Google built a little canvas called PictureMe for some generic picture transformations, as in giving you different hairstyles or pro headshots or putting you at an 80s mall. This is cool but needs more room for customization, although you can always take the pictures and then edit them in normal Gemini or elsewhere afterwards. Quality of edits is good enough that they’d work as actual headshots.
On Your Marks
Good news, we have a new benchmark that is not saturated yet that makes AIs look dumb. The bad news is, it’s… ClockBench?
I suppose analog clocks are the new hands? I also love noticing that the ‘human baseline’ result was only 89%. Presumably AI will get spatial scanning or something similar at some point soon.
Choose Your Fighter
Andrej Karpathy is a fan of GPT-5-Pro, reports it several times solving problems he could not otherwise solve in an hour. When asked if he’d prefer it get smarter or faster, he like the rest of us said smarter.
I am one of many that keep not giving Deep Think a fair shot, as I’ve seen several people report it is very good.
Janus notes that GPT-5’s metacognition and situational awareness seem drastically worse than Opus or even Sonnet, yet it manages to do a lot of complex tasks anyway. Comments offer hypotheses, including Midwife suggesting terror about potentially being wrong, Janus suggests contrasts in responses to requests that trigger safety protocols, and Luke Chaj suggests it is about GPT-5’s efficiency and resulting sparseness.
Diffusion is slow. Former OpenAI safety researcher Steven Adler finally tries OpenAI’s Codex, finds it a big improvement, reports having never tried Claude Code.
Fun With Media Generation
OpenAI backs an AI-assisted $30 million animated feature film, Critterz. Will it be any good, I asked Manifold? Signs point to modestly below average expectations.
Google’s picks and prompt templates for standard image editing things to do are adding or removing elements (put a wizard hat on the cat), inpainting (turn the couch vintage leather), combining multiple images (have this woman wear this dress) and detail preservation (put this logo on her shirt).
Deepfaketown and Botpocalypse Soon
The Dead Internet Theory finally hits home for Sam Altman.

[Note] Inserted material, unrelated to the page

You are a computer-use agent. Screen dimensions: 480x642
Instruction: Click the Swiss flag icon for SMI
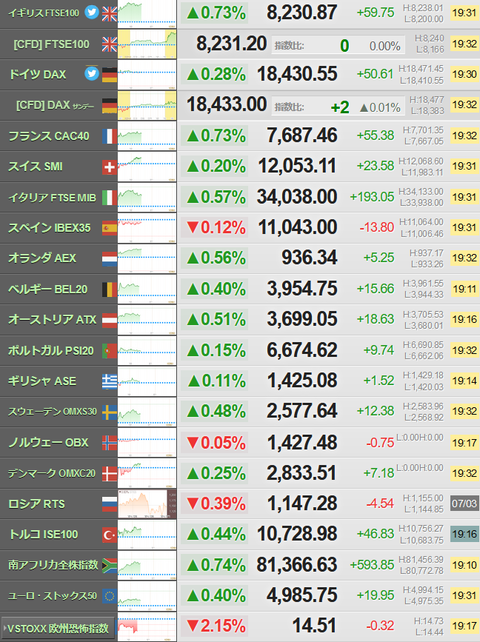(109, 167)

Internet might indeed be dead?
I have two questions for Beff Jezos on this:
I am mostly relatively unworried by Dead Internet Theory as I expect us to be able to adjust, and am far more worried about Dead Humanity Theory, which would also incidentally result in dead internet. The bots are not rising as much as one might have feared, and they are mostly rising in ways that are not that difficult to control. There is still very definitely a rising bot problem.
Similarly, I am not worried about Dead Podcast World. Yes, they can ‘flood the zone’ with infinite podcasts they produce for $1 or less, but who wants them? The trick is you don’t need many, at this price level 50 is enough.
One place I am increasingly worried about Dead Internet Theory is reviews. I have noticed that many review and rating sources that previously had signal seem to now have a lot less signal. I no longer feel I can trust Google Maps ratings, although I still feel I can mostly trust Beli ratings (who wants my remaining invites?).
How much ‘dating an AI’ is really happening? According to the Kinsey ‘Singles in America 2025’ survey, 16% of singles have used AI as a romantic partner, which is very high so I am suspicious of what that is defined to be, especially given it says 19% of men did it and only 14% of women. They say 33% of GenZ has done it, which is even more suspicious. About half of women think this is cheating, only 28% of men do.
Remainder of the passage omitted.